(Exercise directions)
Update the data, starting at its first line and ending at the line containing "Switch to the New", by replacing "sidebar" with "side panel" and keeping everything else the same. Return only those lines.

** START OF Records supplied **

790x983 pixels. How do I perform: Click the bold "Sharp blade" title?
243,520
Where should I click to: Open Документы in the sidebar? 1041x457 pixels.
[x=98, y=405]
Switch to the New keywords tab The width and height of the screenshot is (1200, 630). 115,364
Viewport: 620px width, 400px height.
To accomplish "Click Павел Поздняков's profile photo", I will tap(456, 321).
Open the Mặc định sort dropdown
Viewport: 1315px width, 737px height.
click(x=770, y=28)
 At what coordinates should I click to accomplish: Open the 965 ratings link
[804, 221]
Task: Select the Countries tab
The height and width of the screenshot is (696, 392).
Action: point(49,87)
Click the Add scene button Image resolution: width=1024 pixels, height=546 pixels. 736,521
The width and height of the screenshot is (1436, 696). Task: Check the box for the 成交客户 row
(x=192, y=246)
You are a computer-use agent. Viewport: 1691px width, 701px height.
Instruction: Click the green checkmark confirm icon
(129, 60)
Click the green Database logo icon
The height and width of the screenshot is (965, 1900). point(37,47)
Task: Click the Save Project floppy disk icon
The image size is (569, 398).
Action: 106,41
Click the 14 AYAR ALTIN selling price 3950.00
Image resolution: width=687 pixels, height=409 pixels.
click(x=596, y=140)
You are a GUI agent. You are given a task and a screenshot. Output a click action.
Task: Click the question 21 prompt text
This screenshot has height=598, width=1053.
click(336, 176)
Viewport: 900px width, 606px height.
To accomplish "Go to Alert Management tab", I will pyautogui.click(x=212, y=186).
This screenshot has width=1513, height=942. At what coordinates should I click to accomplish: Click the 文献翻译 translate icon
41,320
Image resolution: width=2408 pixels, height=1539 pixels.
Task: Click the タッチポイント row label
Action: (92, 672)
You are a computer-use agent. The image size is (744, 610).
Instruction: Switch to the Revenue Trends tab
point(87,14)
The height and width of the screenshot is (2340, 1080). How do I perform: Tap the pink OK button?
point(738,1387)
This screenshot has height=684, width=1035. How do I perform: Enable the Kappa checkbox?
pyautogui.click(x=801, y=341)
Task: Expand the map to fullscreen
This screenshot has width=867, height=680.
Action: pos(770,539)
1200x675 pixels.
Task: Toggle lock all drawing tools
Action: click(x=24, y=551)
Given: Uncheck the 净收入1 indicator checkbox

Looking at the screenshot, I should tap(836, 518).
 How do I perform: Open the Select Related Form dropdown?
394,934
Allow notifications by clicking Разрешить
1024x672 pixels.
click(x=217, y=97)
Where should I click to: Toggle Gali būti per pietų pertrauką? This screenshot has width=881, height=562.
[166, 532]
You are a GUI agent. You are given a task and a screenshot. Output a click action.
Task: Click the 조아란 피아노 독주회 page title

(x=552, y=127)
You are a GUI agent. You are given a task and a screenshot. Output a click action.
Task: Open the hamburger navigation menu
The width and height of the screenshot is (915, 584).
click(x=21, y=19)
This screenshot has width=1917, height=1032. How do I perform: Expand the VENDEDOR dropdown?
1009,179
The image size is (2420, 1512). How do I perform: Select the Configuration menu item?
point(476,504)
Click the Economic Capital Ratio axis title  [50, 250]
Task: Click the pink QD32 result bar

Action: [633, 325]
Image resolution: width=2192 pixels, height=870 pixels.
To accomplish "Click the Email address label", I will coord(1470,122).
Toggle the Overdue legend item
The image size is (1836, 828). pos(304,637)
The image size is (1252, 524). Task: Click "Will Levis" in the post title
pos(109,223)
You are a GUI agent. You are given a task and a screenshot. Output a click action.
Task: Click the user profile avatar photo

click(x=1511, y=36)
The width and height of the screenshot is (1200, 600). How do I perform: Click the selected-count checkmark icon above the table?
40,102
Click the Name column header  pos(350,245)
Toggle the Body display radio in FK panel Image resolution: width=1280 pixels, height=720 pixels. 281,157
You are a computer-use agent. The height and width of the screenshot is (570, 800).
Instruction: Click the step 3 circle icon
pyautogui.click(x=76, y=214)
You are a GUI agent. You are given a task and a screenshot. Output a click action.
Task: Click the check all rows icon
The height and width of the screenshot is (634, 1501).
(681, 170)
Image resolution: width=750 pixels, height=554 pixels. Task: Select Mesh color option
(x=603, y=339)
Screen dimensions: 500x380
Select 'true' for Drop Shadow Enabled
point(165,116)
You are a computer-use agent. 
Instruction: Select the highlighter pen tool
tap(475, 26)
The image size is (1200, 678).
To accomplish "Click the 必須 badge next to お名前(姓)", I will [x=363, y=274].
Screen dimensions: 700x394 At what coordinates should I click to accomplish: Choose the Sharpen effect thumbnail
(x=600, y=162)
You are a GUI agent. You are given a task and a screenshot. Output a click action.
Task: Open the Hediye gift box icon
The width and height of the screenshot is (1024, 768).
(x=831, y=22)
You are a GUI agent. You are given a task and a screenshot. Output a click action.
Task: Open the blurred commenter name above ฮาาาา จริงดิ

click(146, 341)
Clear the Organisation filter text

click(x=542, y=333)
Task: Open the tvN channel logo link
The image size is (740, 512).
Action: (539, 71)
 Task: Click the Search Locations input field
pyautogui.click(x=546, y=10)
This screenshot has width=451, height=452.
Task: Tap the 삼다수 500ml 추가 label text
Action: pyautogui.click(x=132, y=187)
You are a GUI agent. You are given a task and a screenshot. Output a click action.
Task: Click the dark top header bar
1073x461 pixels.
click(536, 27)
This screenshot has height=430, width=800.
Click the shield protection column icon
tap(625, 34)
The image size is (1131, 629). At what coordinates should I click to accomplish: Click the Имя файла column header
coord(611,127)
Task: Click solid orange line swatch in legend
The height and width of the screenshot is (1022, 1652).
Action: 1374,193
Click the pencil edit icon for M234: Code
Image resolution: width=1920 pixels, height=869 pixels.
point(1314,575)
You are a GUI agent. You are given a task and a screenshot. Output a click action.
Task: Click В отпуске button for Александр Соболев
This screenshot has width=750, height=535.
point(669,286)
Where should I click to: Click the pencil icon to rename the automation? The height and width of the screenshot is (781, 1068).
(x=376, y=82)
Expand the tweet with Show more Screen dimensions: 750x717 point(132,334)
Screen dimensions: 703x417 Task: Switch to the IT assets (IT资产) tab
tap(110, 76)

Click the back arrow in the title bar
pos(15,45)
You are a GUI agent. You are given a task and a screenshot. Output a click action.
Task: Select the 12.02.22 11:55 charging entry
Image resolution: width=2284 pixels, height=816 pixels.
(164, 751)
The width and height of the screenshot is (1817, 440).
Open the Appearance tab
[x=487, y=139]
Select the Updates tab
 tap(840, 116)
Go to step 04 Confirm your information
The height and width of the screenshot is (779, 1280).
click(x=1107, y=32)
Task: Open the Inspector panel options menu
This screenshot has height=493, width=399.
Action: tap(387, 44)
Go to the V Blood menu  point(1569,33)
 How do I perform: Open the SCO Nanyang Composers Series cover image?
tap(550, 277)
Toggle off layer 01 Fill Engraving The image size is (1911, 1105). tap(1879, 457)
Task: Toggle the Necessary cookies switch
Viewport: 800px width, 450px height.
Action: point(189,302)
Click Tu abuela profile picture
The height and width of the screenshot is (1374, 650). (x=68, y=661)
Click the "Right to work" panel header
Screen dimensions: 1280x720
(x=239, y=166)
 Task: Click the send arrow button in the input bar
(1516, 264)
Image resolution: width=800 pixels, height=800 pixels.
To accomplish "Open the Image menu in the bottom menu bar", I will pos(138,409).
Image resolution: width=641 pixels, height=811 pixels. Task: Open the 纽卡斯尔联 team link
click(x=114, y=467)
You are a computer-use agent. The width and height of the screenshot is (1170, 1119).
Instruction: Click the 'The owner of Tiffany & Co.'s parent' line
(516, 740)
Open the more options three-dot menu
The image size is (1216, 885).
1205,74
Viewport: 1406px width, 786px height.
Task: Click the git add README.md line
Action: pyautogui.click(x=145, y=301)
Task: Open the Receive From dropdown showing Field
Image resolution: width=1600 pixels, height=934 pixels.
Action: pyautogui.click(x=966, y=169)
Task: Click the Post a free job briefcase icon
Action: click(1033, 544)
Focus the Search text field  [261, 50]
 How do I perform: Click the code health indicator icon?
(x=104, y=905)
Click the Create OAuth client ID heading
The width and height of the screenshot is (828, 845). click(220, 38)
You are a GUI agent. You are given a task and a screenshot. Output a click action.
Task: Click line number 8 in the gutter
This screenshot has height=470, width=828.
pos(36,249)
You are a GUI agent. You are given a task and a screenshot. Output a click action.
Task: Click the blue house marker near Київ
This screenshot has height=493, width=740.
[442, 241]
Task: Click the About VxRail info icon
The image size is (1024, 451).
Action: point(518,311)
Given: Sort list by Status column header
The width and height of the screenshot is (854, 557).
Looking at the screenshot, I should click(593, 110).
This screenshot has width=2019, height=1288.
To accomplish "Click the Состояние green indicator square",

** END OF Records supplied **

(Answer to the problem)
790x983 pixels. How do I perform: Click the bold "Sharp blade" title?
243,520
Where should I click to: Open Документы in the side panel? 1041x457 pixels.
[x=98, y=405]
Switch to the New keywords tab The width and height of the screenshot is (1200, 630). 115,364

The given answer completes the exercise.